*** Opening Document passage ***
Desire of different types links several new releases, from the carnal or romantic to the yearning to be seen, or to simply have a viable future.
Simple Passion
No expertise in reading symbolism or psychology is required to suss the kind of desire that drives the central relationship in French-Lebanese filmmaker Danielle Arbid’s feature, which premiered at Cannes two years ago. Helene (Laetitia Dosch) is a divorced Parisienne schoolteacher raising a teenaged son, Paul (Lou-Teymour Thion). Aleksandr (former ballet dancer Sergei Polunin), with whom she commences an affair, is a married Russian security at his nation’s embassy—though he’s mysterious enough that she wonders whether he’s really a spy.
Theirs is a strictly sexual relationship, as amply illustrated by a whole lotta lovemaking scenes here. (In fact we rarely see Aleksandr when he isn’t naked, or about to get that way.) Nonetheless, she finds herself fixating on him, even learning Russian in her spare time, then increasingly badgering him for personal life intel and commitments he simply shrugs off. He may enjoy their interludes, but it’s also clear he doesn’t care enough to even get mad at her intrusiveness. Eventually this becomes enough of an obsession that it unbalances other areas of life—her job, her parenting—until some kind of collapse and/or catharsis must be achieved.
*** Closing Document passage ***
*** Opening Dataset extract ***
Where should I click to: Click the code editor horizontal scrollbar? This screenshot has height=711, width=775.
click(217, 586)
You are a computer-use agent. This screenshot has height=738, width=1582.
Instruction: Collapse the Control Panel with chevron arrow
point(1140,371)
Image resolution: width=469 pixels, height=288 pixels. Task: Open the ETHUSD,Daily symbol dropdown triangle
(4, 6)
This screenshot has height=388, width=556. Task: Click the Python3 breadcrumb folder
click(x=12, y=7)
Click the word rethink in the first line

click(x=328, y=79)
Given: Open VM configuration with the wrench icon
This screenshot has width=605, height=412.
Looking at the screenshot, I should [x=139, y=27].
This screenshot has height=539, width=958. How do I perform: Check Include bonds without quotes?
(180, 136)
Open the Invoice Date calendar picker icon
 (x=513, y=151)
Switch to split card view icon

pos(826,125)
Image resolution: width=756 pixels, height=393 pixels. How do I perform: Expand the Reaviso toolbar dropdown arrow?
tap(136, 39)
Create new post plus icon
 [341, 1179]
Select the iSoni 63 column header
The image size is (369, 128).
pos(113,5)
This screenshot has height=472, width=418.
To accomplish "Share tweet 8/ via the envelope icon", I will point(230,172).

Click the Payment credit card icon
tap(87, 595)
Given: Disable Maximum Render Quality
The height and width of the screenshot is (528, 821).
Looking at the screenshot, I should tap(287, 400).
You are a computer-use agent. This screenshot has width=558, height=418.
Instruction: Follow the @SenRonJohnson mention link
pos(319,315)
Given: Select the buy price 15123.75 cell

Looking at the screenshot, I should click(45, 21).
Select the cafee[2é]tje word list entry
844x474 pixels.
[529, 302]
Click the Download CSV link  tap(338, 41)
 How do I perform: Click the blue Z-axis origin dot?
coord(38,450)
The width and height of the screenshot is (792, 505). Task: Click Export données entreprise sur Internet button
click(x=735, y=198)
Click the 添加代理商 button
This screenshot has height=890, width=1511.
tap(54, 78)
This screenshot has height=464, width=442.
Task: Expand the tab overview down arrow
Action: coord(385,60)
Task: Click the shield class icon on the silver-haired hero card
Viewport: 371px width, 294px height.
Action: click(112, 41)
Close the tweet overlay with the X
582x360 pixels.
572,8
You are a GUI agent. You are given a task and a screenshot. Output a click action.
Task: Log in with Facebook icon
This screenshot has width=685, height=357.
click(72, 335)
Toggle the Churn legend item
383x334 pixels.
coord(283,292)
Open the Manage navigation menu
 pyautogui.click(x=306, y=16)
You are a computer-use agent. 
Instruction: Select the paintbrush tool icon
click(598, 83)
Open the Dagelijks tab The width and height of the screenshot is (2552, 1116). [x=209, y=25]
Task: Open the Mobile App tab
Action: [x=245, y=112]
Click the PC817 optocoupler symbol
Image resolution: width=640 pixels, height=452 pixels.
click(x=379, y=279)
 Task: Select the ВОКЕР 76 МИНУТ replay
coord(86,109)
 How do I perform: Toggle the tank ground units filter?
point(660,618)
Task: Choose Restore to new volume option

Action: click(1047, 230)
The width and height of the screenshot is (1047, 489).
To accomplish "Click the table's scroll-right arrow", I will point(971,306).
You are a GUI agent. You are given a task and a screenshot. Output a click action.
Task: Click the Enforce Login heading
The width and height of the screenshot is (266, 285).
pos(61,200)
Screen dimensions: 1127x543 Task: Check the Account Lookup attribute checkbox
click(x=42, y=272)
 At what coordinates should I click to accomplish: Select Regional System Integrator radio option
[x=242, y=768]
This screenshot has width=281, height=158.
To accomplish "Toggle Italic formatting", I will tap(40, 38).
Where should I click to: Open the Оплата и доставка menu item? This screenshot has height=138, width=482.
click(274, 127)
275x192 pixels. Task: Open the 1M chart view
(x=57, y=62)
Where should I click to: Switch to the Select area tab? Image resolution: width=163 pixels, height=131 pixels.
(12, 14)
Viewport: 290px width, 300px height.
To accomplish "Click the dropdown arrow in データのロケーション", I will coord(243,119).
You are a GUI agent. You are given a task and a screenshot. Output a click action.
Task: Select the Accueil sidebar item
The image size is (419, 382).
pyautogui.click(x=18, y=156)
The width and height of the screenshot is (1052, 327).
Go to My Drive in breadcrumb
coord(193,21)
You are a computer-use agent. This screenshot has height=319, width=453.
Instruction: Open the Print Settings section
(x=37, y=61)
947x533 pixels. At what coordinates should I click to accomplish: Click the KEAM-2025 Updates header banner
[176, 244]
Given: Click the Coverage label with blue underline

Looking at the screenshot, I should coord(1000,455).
*** Closing Dataset extract ***
● **Activity list**
a) Does each statement agree with the Simple Passion review? Answer yes or no for each, and quote the words from the review that decide it. (i) Helene is a divorced schoolteacher in Paris raising a teenaged son. (ii) Aleksandr grows angry at Helene's intrusiveness. (iii) Helene studies Russian in her free time.
b) Carry on the Simple Passion review past its last sentence.
The lines are separate from the Simple Passion review.

● **Responses to the tasks**
a)
(i) Yes: "Helene (Laetitia Dosch) is a divorced Parisienne schoolteacher raising a teenaged son"
(ii) No: "he doesn’t care enough to even get mad at her intrusiveness"
(iii) Yes: "even learning Russian in her spare time"

b)
Being a very French film, Simple Passion is frank but non-hyperbolic, meaning that the sex scenes are frequent and fairly explicit but not particularly staged to be “sexy.” Yet they are, in a way, all we get: Aleksandr remains a handsome blank, while we find out far too little about Helene. The film allows her some flaws (when her ex-husband briefly shows up, we empathize with his exasperation at her irresponsibility), but no backstory, or really anything else outside the tunnelvision of her torrid affair. Perhaps that was less true in Annie Ernaux’s source novel, published over 30 years ago. But one can only watch so many montages where a protagonist is wandering around in a dazed post-coital glow, even if they’re set to some interesting music (by Suicide, Stan Getz, Leonard Cohen etc.).
The actors are perfectly fine in their sketchy roles, the filmmaking is gracefully crafted. But Simple Passion is the classic case of a movie too invested in depicting sex to manage much of anything else, yet also too self-conscious about being Art to give good sex-flick. Higher-minded yet lacking any real insight, it’s ultimately just an arthouse edition of a cable softcore feature, nominally more intelligent but also less fun. It opens Fri/28 at theaters including SF’s Opera Plaza Cinemas.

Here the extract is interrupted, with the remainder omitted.